### GIVEN DATA
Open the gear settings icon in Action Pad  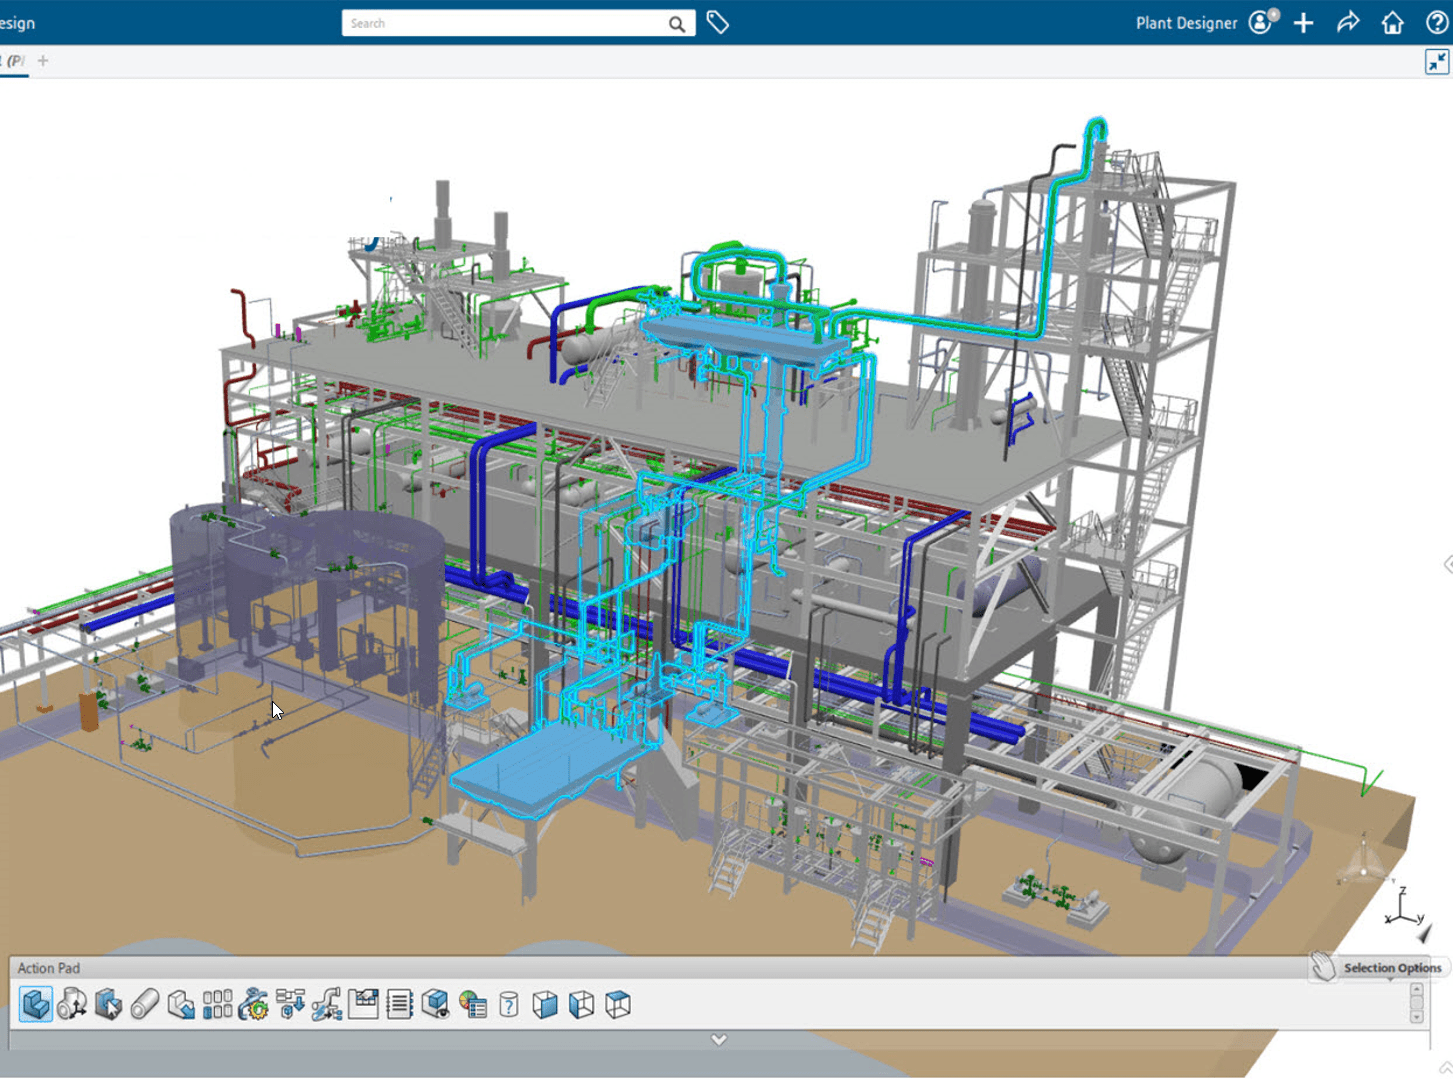[x=253, y=1005]
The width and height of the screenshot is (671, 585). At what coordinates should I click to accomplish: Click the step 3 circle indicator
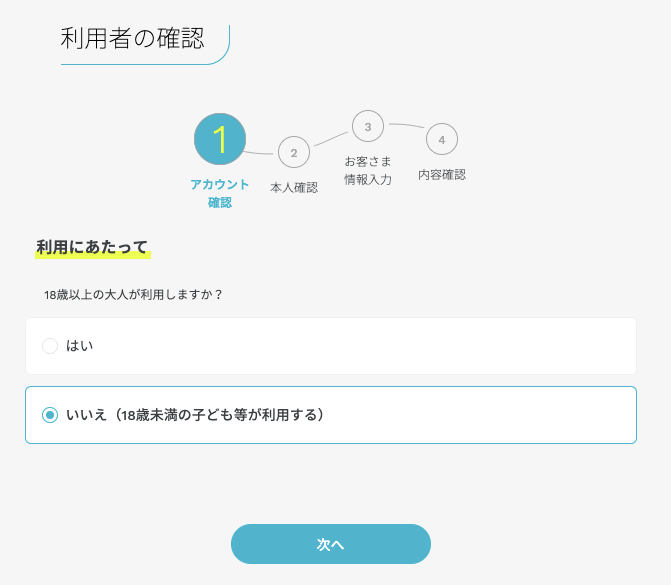click(x=368, y=126)
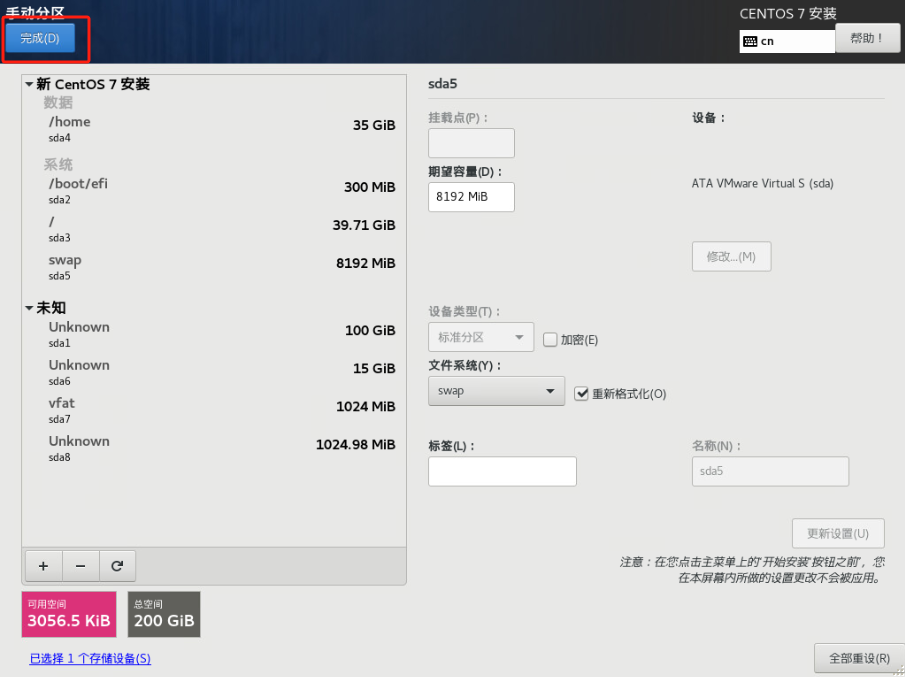Image resolution: width=905 pixels, height=677 pixels.
Task: Collapse the 新 CentOS 7 安装 section
Action: (x=29, y=85)
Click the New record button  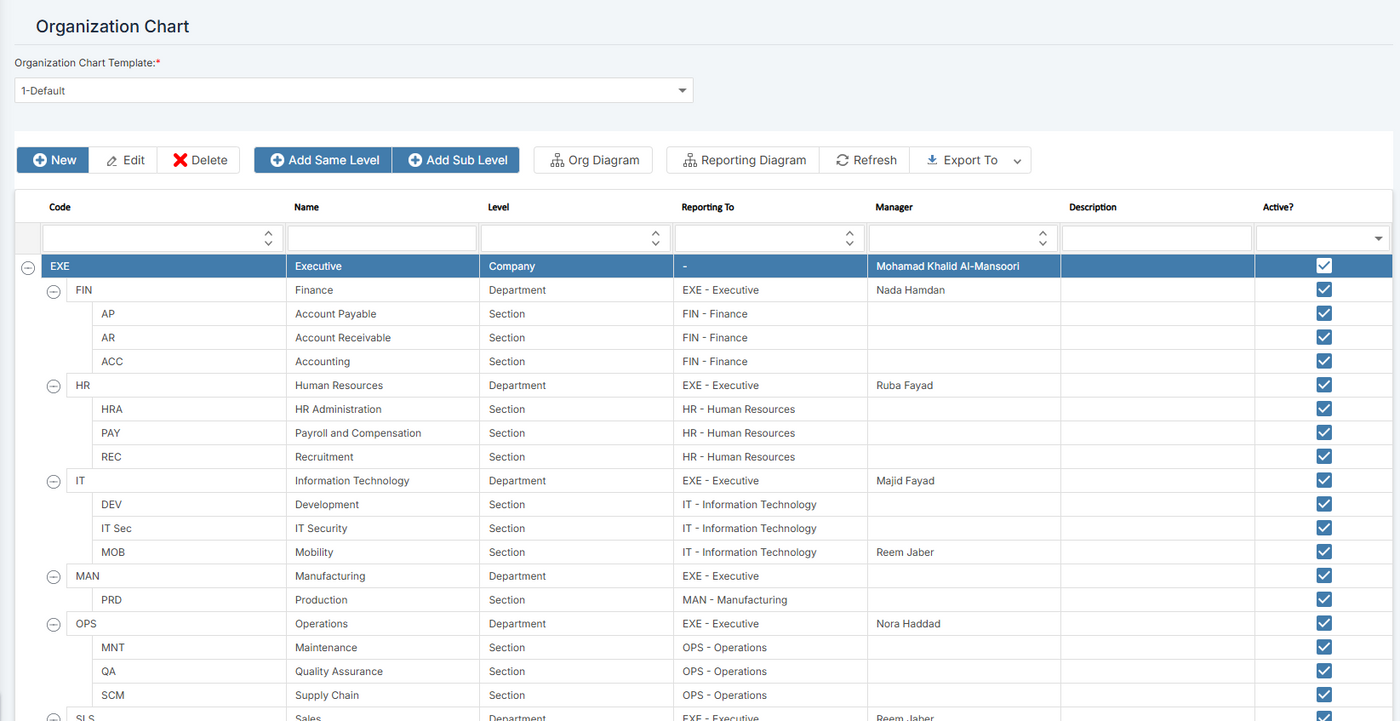click(x=53, y=160)
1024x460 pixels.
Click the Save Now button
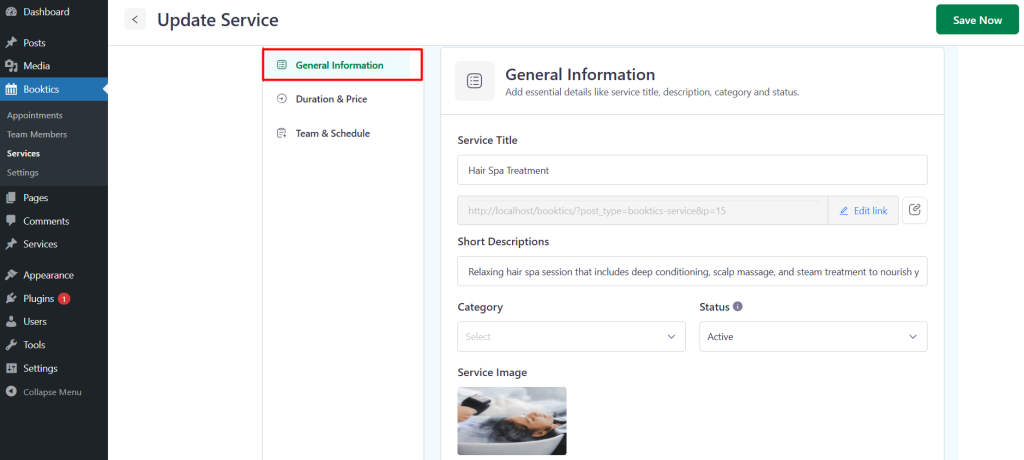tap(977, 20)
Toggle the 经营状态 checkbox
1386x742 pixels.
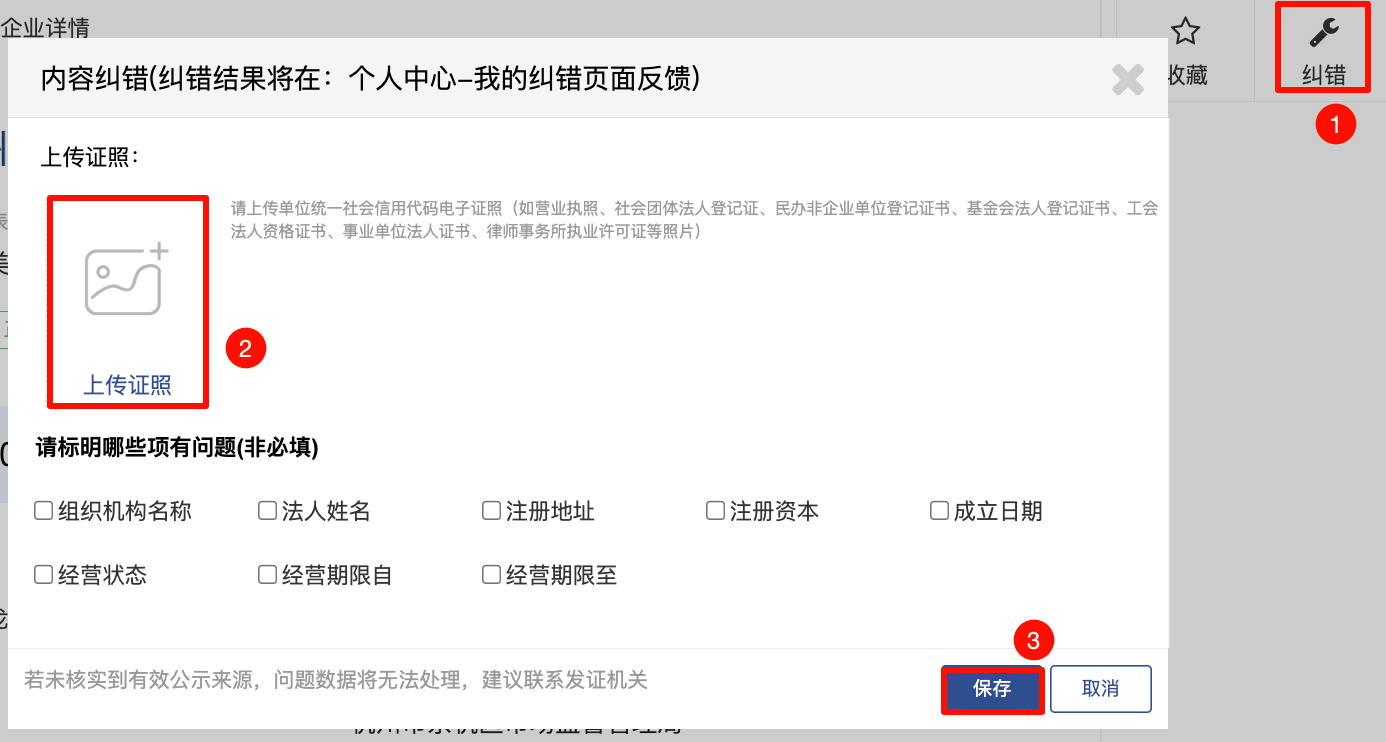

### EXERCISE
Do not include pictures. Copy only the lines running from the line with "Click the Save Now button" through the last line of the records, exactly as they appear.

### EXERCISE OUTPUT
Click the Save Now button
tap(977, 20)
Toggle the 经营状态 checkbox
1386x742 pixels.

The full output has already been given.